I would say much of it is data. I believe at this point, you can feed it the whole world wide web and it would still be a little smaller than what GPT-4 is trained on.

I'd speculate OpenAI hires a lot of people to make new data for them. There's stories of people who were interviewed where the job is just solving questions to be fed to GPT-4. They're likely looking at things that were thumbed down and adding several other data points to handle those.

There's also the quality of this data. You could feed it data from private convos (which Meta probably does) but most of that data would be low quality.

We're finding that Claude, GPT, Llama, even DeepL consistently mistranslate "you" in Indonesian as "Anda". It's never capitalized in the real world and it's a safe word, the equivalent of "they/them" pronouns in English. Imagine how weird it would be if someone wrote "Alice walks Their dog every afternoon." It's likely they were trained on government docs or perhaps some kind of ads.

But the point is there's lots of holes in the data and the perception of quality is how often it doesn't fail these.

None of the benchmarks catch this bug either. It's not just Indonesian - most of the code benchmarks use Python. So we'll also likely need better benchmarks in the future.

mindwok

Outsider speculation, but I’d guess ROI and compute/infra limitations play a big factor here. LLMs have well understood limitations simply because of their internal machinery - they’re probabilistic, can’t dynamically learn (arguable), stateless. Every major AI lab is working on new techniques to address some of these limitations.
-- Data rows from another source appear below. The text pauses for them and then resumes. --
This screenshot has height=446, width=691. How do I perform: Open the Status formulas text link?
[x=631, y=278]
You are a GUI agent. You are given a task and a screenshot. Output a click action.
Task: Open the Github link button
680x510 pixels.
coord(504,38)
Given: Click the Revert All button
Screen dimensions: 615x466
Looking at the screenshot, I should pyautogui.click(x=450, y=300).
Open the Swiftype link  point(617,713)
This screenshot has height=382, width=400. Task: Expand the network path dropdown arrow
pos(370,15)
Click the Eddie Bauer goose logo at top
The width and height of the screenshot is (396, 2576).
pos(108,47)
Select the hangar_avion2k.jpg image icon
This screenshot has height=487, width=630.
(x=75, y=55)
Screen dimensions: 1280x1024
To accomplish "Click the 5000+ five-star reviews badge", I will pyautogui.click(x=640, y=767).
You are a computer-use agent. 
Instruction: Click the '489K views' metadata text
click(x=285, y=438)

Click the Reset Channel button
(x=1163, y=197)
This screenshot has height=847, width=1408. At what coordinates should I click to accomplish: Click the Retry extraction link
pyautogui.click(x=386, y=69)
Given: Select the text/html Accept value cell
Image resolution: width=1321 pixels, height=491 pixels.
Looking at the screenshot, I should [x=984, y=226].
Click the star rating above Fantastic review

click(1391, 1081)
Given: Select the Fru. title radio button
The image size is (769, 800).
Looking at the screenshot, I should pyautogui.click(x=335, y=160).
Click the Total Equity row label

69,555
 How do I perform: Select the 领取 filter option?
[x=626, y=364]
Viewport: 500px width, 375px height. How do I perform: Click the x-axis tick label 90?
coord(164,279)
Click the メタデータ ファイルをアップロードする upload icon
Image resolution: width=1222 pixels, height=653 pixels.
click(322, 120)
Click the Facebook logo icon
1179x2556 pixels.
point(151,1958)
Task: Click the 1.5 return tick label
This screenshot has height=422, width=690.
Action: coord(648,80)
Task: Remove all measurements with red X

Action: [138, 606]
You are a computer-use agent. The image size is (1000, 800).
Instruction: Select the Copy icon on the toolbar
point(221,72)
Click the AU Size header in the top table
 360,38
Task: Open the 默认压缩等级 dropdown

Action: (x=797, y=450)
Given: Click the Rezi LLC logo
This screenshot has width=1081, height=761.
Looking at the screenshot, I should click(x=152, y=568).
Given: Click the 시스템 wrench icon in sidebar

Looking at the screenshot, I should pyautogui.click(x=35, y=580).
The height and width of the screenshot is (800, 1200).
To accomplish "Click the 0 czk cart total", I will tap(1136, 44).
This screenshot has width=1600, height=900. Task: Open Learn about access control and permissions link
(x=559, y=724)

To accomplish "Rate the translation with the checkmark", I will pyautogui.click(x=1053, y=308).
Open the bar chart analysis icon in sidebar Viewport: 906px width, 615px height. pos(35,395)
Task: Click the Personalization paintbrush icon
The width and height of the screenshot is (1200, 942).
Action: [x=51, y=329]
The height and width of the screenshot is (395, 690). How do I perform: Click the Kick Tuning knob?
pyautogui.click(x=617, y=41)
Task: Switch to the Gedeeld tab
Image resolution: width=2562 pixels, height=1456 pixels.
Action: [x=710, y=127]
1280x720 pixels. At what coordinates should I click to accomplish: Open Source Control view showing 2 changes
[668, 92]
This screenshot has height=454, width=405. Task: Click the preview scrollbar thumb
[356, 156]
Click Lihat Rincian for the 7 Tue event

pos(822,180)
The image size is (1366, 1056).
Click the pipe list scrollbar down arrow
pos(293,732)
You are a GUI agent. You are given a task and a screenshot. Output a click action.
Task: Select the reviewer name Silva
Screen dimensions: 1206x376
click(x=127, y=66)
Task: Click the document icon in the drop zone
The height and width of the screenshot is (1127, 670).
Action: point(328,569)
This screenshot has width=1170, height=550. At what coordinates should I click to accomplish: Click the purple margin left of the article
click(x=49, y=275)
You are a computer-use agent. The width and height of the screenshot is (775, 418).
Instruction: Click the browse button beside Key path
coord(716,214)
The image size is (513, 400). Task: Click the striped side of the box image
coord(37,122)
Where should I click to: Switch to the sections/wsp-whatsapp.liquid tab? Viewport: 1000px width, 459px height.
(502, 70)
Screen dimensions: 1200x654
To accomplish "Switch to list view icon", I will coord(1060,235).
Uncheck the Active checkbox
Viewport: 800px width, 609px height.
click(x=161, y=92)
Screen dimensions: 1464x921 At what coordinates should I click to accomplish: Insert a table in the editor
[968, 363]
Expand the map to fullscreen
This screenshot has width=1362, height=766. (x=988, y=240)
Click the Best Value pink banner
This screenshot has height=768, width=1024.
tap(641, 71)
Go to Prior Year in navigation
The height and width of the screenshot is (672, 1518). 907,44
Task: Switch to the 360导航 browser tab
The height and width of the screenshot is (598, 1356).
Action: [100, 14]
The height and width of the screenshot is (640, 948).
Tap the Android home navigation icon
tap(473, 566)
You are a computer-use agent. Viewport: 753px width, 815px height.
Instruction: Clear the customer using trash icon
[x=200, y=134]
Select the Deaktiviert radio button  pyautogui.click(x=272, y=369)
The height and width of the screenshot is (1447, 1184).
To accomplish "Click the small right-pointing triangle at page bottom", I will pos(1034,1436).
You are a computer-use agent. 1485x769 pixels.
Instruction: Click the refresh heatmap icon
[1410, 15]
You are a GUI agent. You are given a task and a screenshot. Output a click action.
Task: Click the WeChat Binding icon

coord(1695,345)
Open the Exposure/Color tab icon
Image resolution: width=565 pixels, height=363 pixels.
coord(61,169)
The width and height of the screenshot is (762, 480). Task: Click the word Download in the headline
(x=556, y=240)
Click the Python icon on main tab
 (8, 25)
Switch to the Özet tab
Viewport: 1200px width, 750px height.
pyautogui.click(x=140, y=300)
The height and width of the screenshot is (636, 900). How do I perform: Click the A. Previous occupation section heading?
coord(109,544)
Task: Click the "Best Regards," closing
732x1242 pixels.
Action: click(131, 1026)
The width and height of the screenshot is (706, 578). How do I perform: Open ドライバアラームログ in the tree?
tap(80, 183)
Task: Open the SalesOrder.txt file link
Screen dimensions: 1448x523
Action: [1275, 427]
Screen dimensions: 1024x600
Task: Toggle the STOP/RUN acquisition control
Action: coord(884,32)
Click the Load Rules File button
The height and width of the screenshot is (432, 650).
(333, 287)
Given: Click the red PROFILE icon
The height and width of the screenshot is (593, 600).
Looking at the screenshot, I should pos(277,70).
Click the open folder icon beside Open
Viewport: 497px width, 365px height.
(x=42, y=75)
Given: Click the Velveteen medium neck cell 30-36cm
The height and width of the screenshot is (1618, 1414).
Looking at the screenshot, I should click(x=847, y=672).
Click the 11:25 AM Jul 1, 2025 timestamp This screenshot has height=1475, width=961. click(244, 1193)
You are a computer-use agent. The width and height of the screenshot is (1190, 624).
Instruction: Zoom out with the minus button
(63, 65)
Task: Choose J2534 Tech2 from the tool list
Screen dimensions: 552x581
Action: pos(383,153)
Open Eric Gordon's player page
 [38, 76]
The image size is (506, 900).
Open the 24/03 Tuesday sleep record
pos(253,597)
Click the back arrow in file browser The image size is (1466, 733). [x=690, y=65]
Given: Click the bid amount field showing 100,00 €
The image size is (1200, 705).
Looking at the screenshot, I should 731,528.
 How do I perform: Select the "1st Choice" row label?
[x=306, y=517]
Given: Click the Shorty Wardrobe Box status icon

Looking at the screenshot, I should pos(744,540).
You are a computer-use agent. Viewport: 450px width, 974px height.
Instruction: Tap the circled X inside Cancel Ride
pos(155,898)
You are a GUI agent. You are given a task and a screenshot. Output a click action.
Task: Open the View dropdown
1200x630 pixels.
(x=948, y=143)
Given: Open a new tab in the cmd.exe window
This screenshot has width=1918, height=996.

If we just decided to charge ahead and keep upping the parameter counts of these models by orders of magnitude, we’d probably see big improvements in the quality of the models, but is it worth it? Inferencing even at current model sizes is already notoriously expensive, and training is also both expensive, resource constrained (see OpenAI recently signing the deal with Oracle for more DCs) and technically difficult because you’re now doing training across entire data centres.

It seems reasonable for these labs to be focusing on fundamental improvements and research, while making incremental improvements to existing models at least until the compute catches up and it becomes economically feasible to just jam up parameter counts again.

atleastoptimal

GPT-4 is 1.8T parameters. Until a model with at least 2-4x the number of params with no discernable improvement is released can we say that improvement has stalled. The biggest I imagine are Opus and Gemini Ultra with around 2T, far less that the geometric increase to demonstrate new emergent capabilities. Either way evidence has not been put forward yet to disprove scaling laws so until then, the apparent stalling is simply that a next-gen OOM model has yet to be trained and deployed.

coldtea

My guess: because they waited to make their offerings public when they somewhat matured their behind the scenes implementations and architectures.

So now a few releases after that, during which they bumped specs and made smaller changes to the architectures, there's not much room to easily grow.

More training data availability and quality is also a limiting factor to improvement (speed and resource needs can be improved more easily than that).

river1915

problem is not data or hardware costs. llm/transformers are not enough for AGI. we need something that has the ability of learning new skills with abstract reasoning. something like arc-agi puzzle solver. https://arcprize.org/arc

31337Logic

Stalled? Wow. It just came out. Do you want a new model every few months or something?

p1esk

Has gpt5 been released? No. So how do you know if it’s no better than gpt4?